- Interactive map of Al Awabi
- Country: Oman
- Governorate: Al Batinah
- Province: Al Awabi

Population (2020)
- • Total: 18,833

= Al Awabi =

Al Awabi is one of the 62 provinces (wilayat) of Oman. It is located in Al Batinah Region, in the north of Oman. Based on the figures of the 2020 census, Al Awabi is home for 18,833 people, compared to 10,469 in 2003. It has 32 villages.

== Location ==
Al Awabi is approximately 156 km from the capital city, Muscat, 16 km from Rustaq, and 36 km from Nakhal.

== General Information ==
Al Awabi is a quiet town surrounded by a chain of high mountains.
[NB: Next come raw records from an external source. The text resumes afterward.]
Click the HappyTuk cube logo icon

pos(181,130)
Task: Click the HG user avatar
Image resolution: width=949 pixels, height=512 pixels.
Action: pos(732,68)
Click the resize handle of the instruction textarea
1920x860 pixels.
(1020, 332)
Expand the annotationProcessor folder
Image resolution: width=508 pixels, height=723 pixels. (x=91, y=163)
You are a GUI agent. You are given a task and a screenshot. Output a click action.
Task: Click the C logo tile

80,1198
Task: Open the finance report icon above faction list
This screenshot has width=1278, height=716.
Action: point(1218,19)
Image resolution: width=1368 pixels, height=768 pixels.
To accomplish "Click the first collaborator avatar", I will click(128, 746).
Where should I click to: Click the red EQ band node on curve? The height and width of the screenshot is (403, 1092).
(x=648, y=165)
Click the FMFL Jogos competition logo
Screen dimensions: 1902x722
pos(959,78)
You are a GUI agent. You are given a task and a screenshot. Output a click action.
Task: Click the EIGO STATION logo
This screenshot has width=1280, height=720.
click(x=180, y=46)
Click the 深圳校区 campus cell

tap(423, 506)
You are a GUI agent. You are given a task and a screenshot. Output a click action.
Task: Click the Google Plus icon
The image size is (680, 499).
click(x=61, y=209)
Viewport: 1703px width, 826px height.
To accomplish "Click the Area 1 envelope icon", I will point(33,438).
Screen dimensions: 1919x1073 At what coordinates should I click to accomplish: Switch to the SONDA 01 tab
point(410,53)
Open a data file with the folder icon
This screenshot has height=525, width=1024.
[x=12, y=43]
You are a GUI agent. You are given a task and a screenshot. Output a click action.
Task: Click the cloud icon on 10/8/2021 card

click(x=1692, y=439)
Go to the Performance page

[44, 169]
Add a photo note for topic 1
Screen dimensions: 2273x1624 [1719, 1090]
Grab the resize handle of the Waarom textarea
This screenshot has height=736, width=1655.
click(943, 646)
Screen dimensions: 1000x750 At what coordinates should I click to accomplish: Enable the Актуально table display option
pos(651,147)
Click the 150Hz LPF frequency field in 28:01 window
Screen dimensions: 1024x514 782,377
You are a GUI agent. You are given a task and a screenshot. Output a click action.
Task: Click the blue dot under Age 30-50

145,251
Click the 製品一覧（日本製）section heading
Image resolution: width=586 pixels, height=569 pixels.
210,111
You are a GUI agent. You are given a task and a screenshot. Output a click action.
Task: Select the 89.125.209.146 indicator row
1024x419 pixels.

Extraordinary rock formations can be seen in Wadi Bani Kharus gorge in the Al Hajar Mountains. Wadi Bani Kharus is a 26-km long wadi that goes deep in the mountains and finally ends at Jebel Akhdar, the highest summit in Oman. Wadi Bani Kharus is famous for its rich heritage, and history. Its villages, surrounded by mountains, are well known for their picturesque character.

Al Awabi has a number of tourist destinations, such as Al Elya village, which is the final station in Wadi Bani Kharus, which itself is a noted tourist destination. There is also the Castle of Awabi, which was built almost 200 years ago and restored in 2008, and Subaikha village which is classified as a natural reserve, and is around 20 km away from Al Awabi town centre.

A number of agricultural products are grown in Al Awabi other than dates (palm trees), such as mango, orange, lime, pomegranates, banana, Guava, and figs as well as common vegetables.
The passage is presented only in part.